---- TEXT BLOCK
Population (2010 Census)
- • Total: 64,220
- • Estimate (2025): 53,366 (−16.9%)
- • Rank: 245th in 2010

Administrative status
- • Subordinated to: Town of Polevskoy
- • Capital of: Town of Polevskoy

Municipal status
- • Urban okrug: Polevskoy Urban Okrug
- • Capital of: Polevskoy Urban Okrug
- Time zone: UTC+5 (MSK+2 )
- Postal codes: 623380, 623382–623385, 623388, 623389, 623391
- OKTMO ID: 65754000001
- Website: polevsk.midural.ru

= Polevskoy =

Town in Sverdlovsk Oblast, Russia

Polevskoy (Полевско́й) is a town in Sverdlovsk Oblast, Russia, located 50 km southwest of Yekaterinburg, the administrative center of the oblast. Population: 60,000 (1974); 25,000 (1939).

==History==
The town is best known for its Dumnaya mountain, where a monument to those who died fighting Kolchak's army is located. The mountain and its surroundings are also mentioned in many tales by Pavel Bazhov.

The town was founded in the first quarter of the 18th century as a settlement around copper mines. The first mine was established in 1702 and the commercial development started in 1718. In 1724–1727, the Polevskoy Copper Smelting Plant was built to process the copper.

The modern town comprises the territories of former settlements of Gumeshki, Polevskoy, and Seversky.

==Flag==
The flag of Polevskoy consists of the Venus symbol (♀), which represents the chemical element copper, the character Lizard Queen of Russian folklore, the symbolic representation of the Stone Flower from the story of the same name, and the eight-pointed star, the brand of the Seversky Pipe Plant.

==Administrative and municipal status==
Within the framework of the administrative divisions, it is, together with thirteen rural localities, incorporated as the Town of Polevskoy—an administrative unit with the status equal to that of the districts. As a municipal division, the Town of Polevskoy is incorporated as Polevskoy Urban Okrug.

==Sports==
The bandy team Seversky Trubnik plays in a recreational league.
--------
REQUIREMENT 1
Rewrite the part of the Polevskoy article that opens with the words containing "The modern town" and closes with "Seversky Pipe Plant.", swapping "Lizard Queen" for "Mistress of the Copper Mountain".
REQUIREMENT 2
Decide whether each statement agrees with the Polevskoy article. Answer yes or no, and quote the deciding words.
(a) The first mine was established in 1718.
(b) The Polevskoy Copper Smelting Plant was built in 1724–1727.
(c) Seversky Trubnik plays in a professional league.
REQUIREMENT 3
Please name every former settlement whose territory the modern town takes in, according to the Polevskoy article.
---- MATERIAL PROVIDED
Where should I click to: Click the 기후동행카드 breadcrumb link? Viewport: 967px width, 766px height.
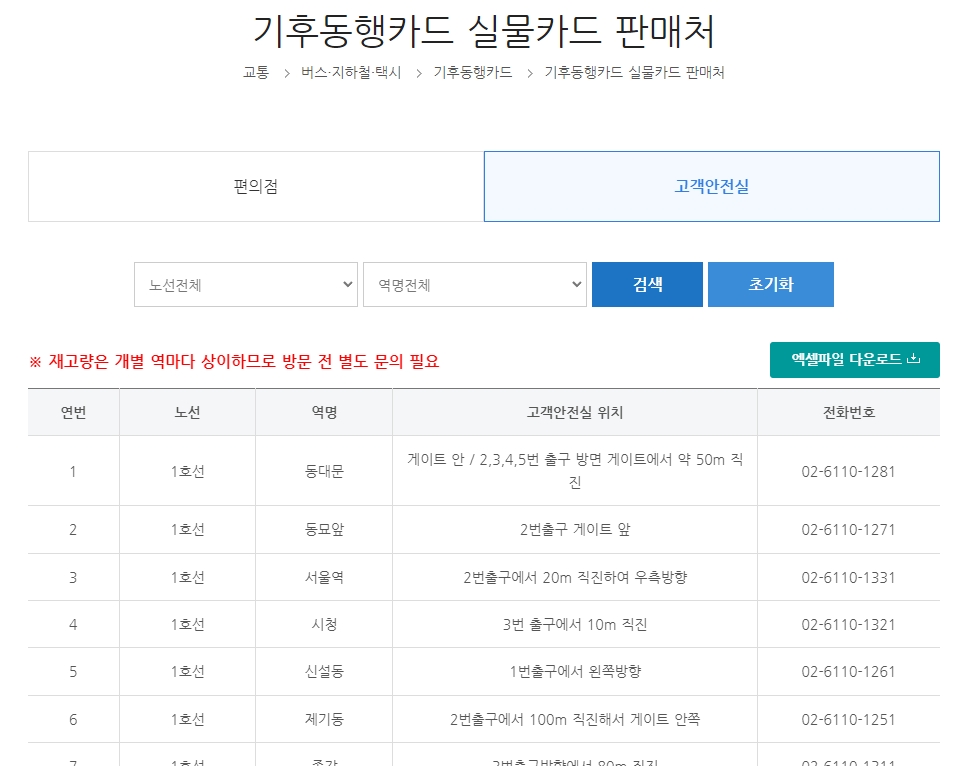coord(472,72)
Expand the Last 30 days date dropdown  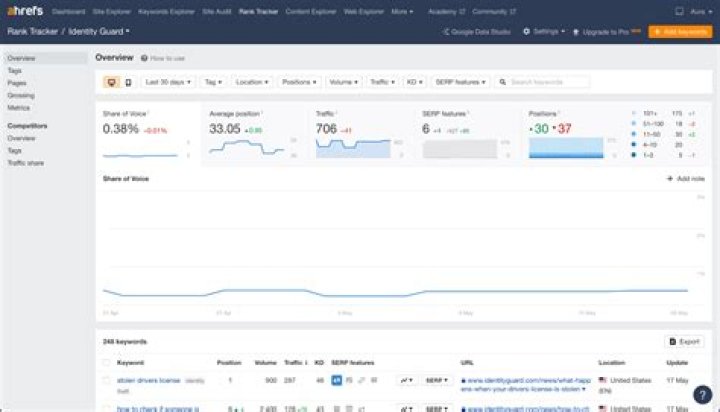[168, 82]
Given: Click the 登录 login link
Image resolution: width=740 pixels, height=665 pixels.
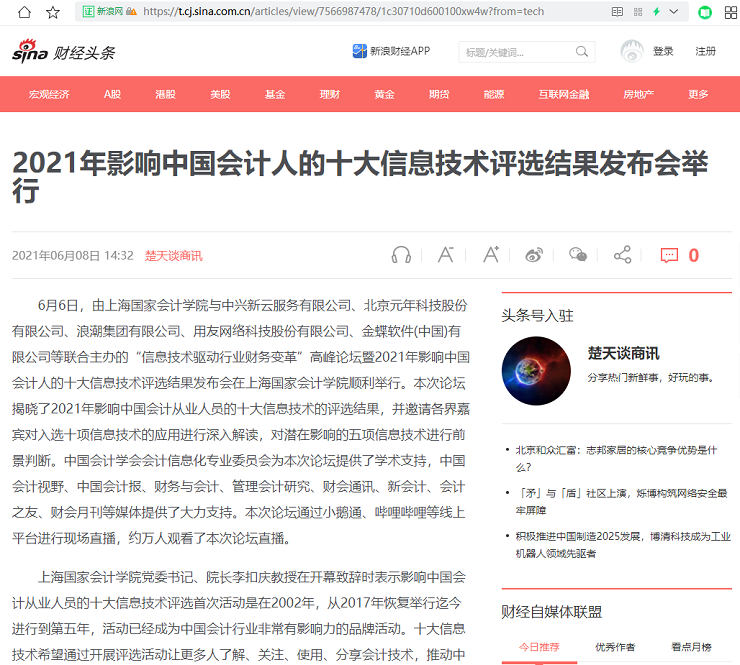Looking at the screenshot, I should pos(663,52).
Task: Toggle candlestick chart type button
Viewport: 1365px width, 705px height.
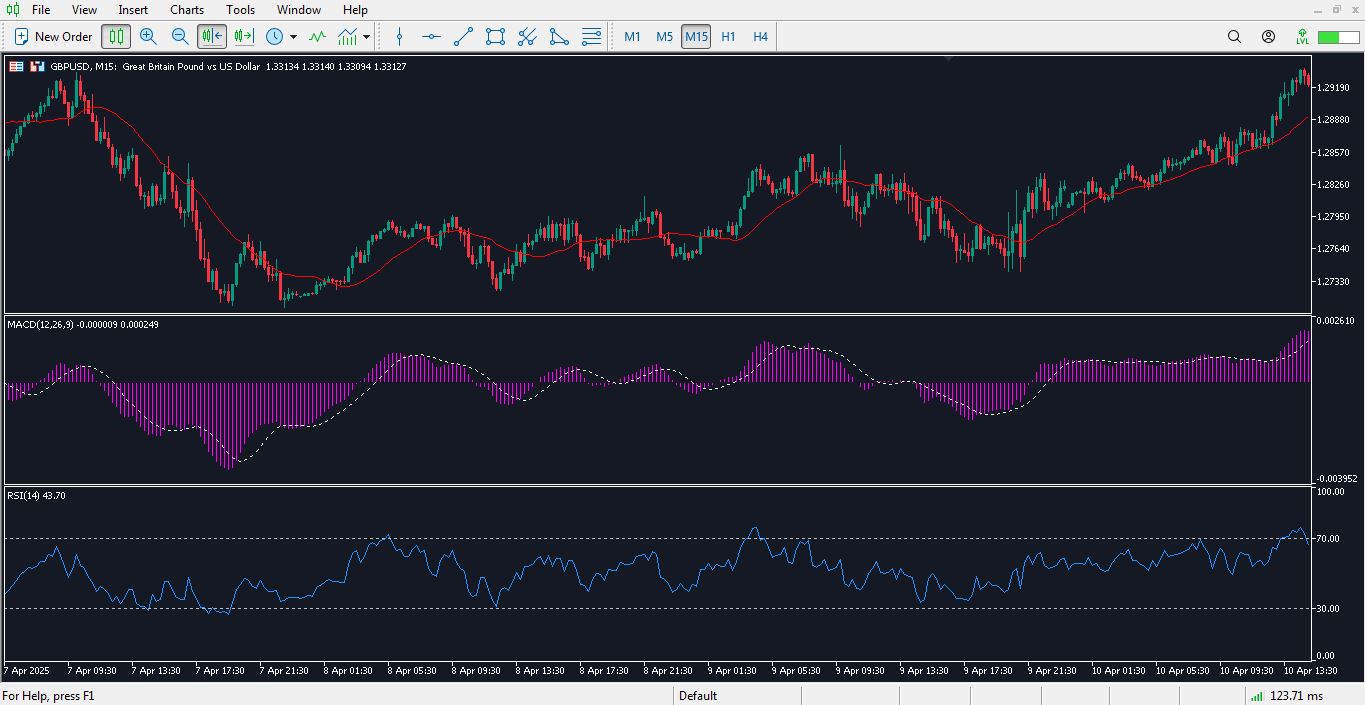Action: pyautogui.click(x=116, y=37)
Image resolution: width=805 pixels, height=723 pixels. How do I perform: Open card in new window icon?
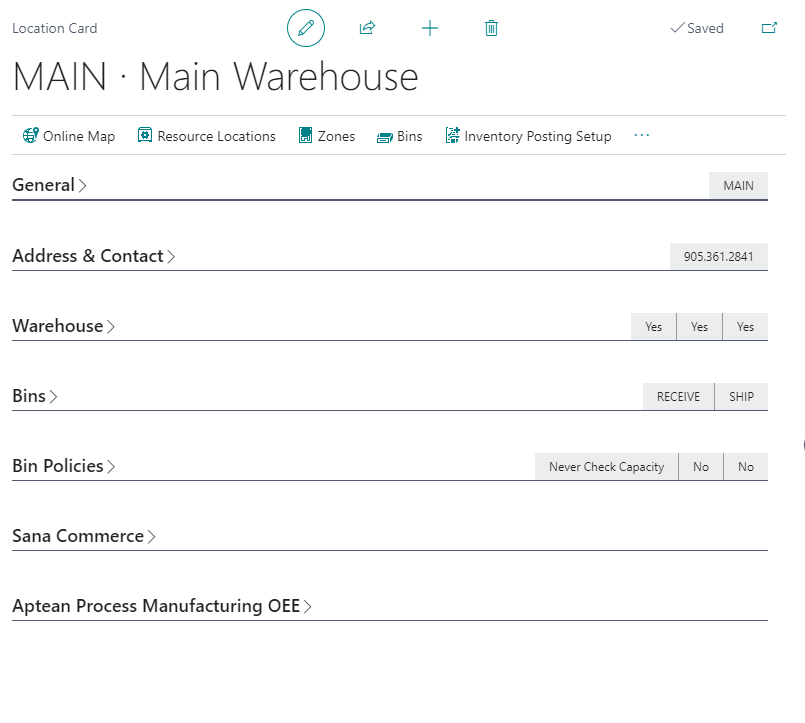(769, 28)
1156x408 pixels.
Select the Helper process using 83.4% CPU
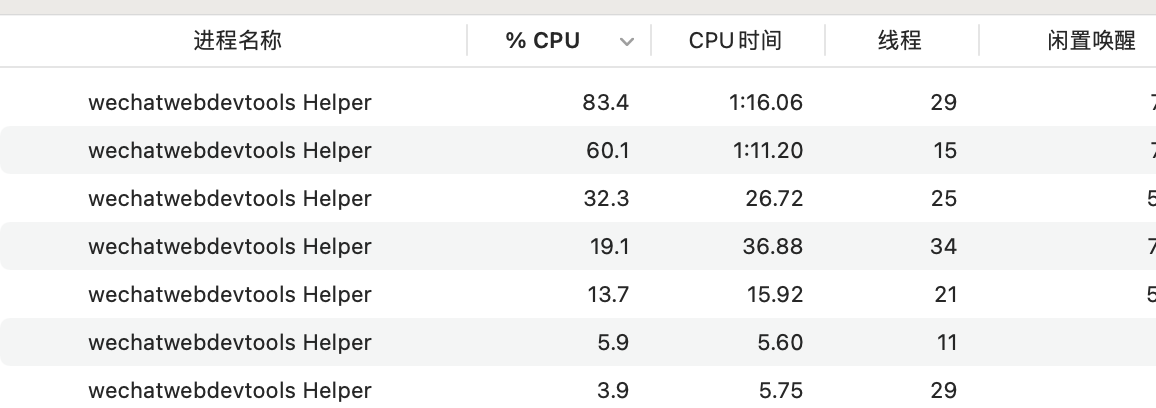point(230,102)
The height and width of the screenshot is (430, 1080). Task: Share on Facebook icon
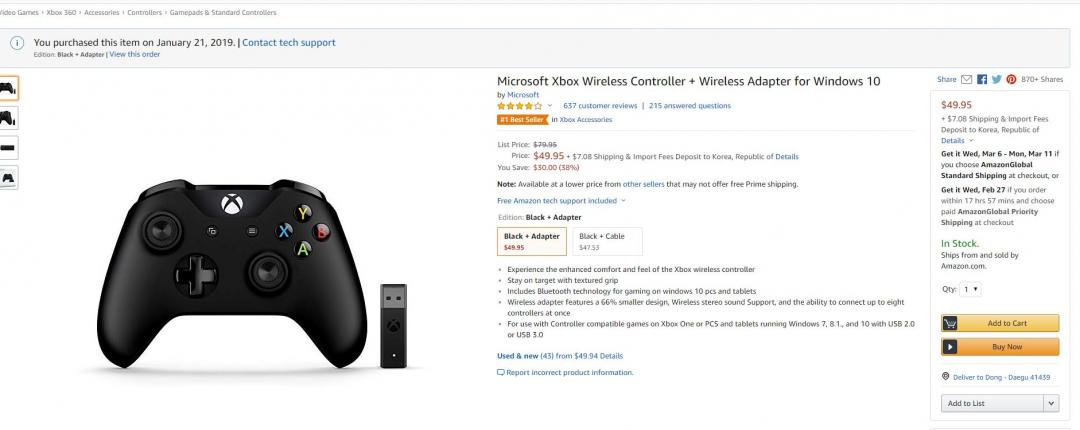(982, 79)
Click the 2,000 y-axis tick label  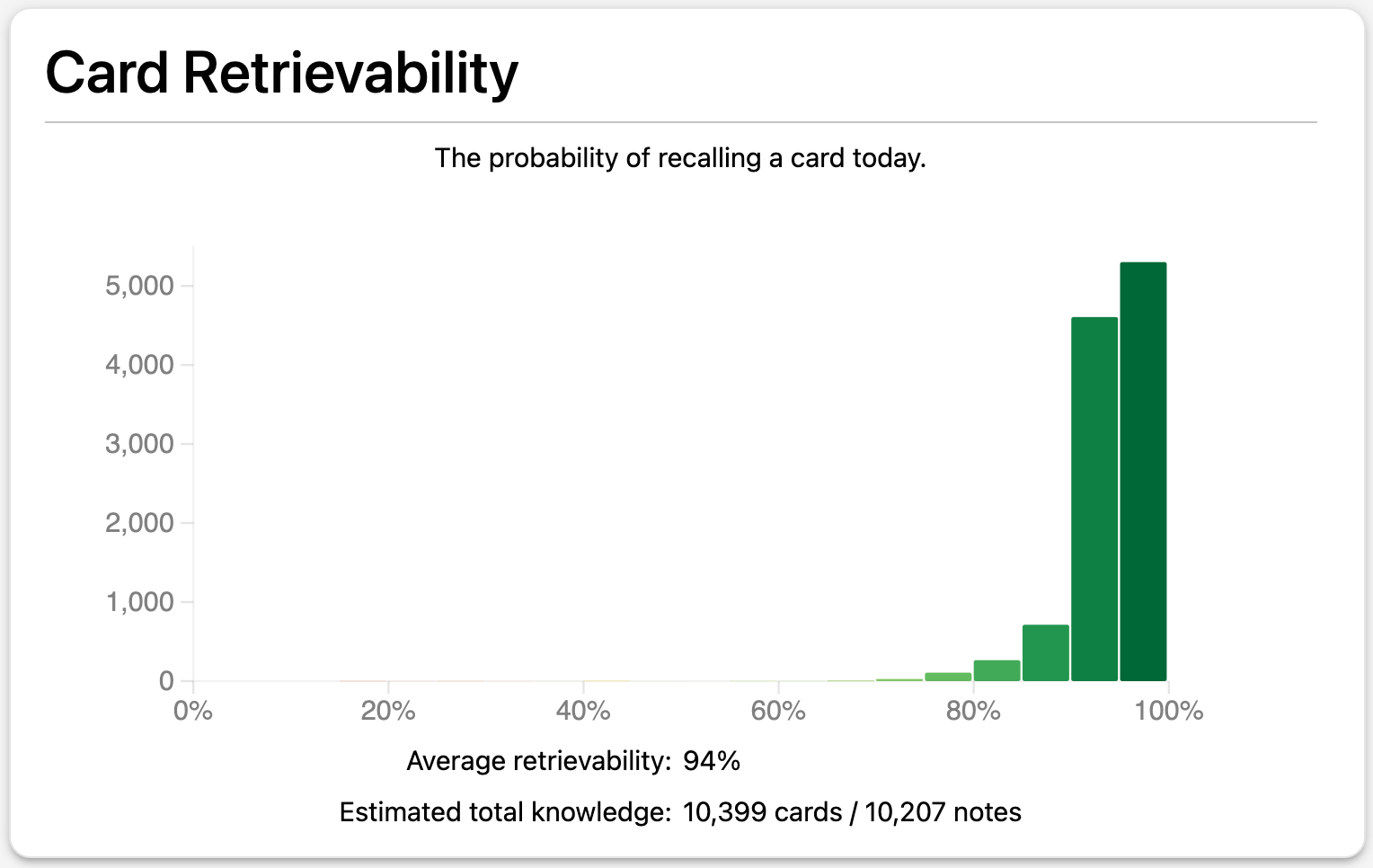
--------
ANSWER SPACE 1
The modern town comprises the territories of former settlements of Gumeshki, Polevskoy, and Seversky.

==Flag==
The flag of Polevskoy consists of the Venus symbol (♀), which represents the chemical element copper, the character Mistress of the Copper Mountain of Russian folklore, the symbolic representation of the Stone Flower from the story of the same name, and the eight-pointed star, the brand of the Seversky Pipe Plant.

ANSWER SPACE 2
(a) No: "The first mine was established in 1702"
(b) Yes: "In 1724–1727, the Polevskoy Copper Smelting Plant was built to process the copper."
(c) No: "The bandy team Seversky Trubnik plays in a recreational league."

ANSWER SPACE 3
Gumeshki, Polevskoy, Seversky